Book Synopsis Remote Sensing for Landscape Ecology by : Robert C. Frohn
Download or read book Remote Sensing for Landscape Ecology written by Robert C. Frohn and published by CRC Press. This book was released on 1997-12-29 with total page 122 pages. Available in PDF, EPUB and Kindle. Book excerpt: Landscape ecology is a rapidly growing science of quantifying the ways in which ecosystems interact - of establishing a link between activities in one region and repercussions in another region. Remote sensing is a fast, inexpensive tool for conducting the landscape inventories that are essential to this branch of science. However, anyone who has conducted studies in the field has already found that traditional landscape ecology metrics are not always reliable with remote images. Landscape Ecology: New Metric Indicators for Monitoring, Modeling, and Assessment of Ecosystems with Remote Sensing presents a new set of metrics that allows remotely sensed data to be used effectively in landscape ecology. This groundbreaking new work is the first to present new metrics for remote sensing of landscapes and demonstrate how they can be used to yield more accurate analyses for GIS studies. The new metrics expand the capabilities of GIS, reduce interference and incorrect readings, help ecologists better understand ecosystem relationships, and reduce study costs. This set of metrics should be adopted by the EPA and will be the standard measure for future landscape analysis. This authoritative guide assesses the current state of the field and how remote sensing and landscape metrics have been used to date.

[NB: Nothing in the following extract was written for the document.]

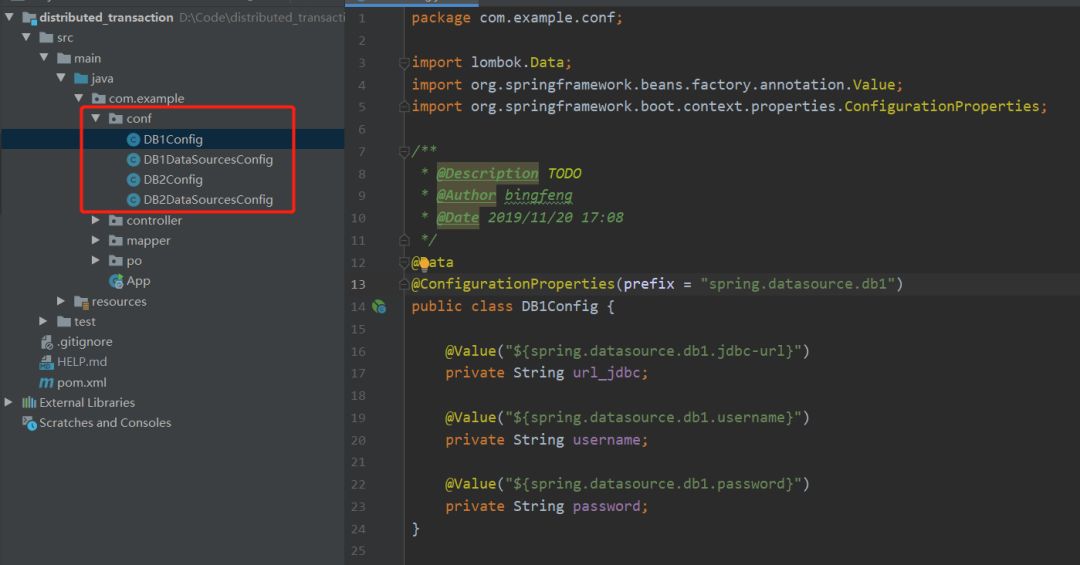Click the Spring bean gutter icon on line 14
The width and height of the screenshot is (1080, 565).
[x=379, y=306]
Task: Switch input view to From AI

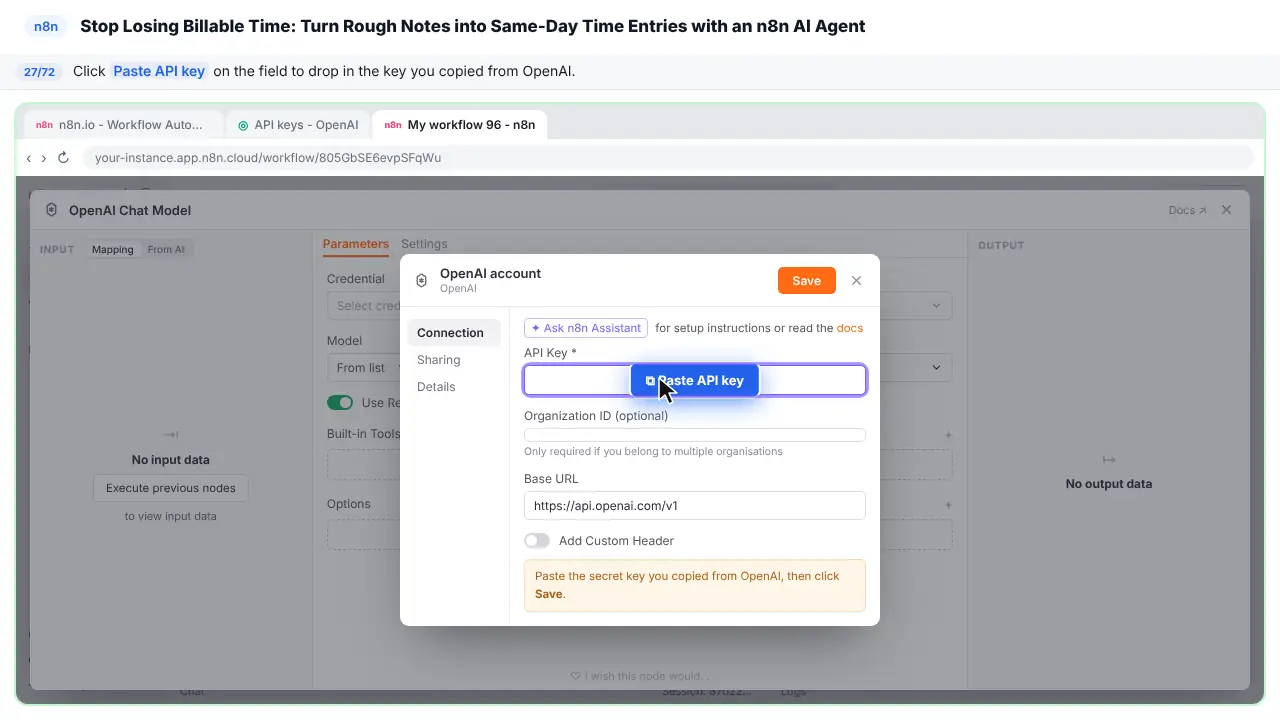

It also explains how some of the traditional metrics were developed and how they can fail in landscape studies. Once this background has been established, the new metrics are introduced and their benefits and uses explained. The information in this book has previously been available only in scattered journal articles; this is the first single source for complete background information and instructions on using the new metrics.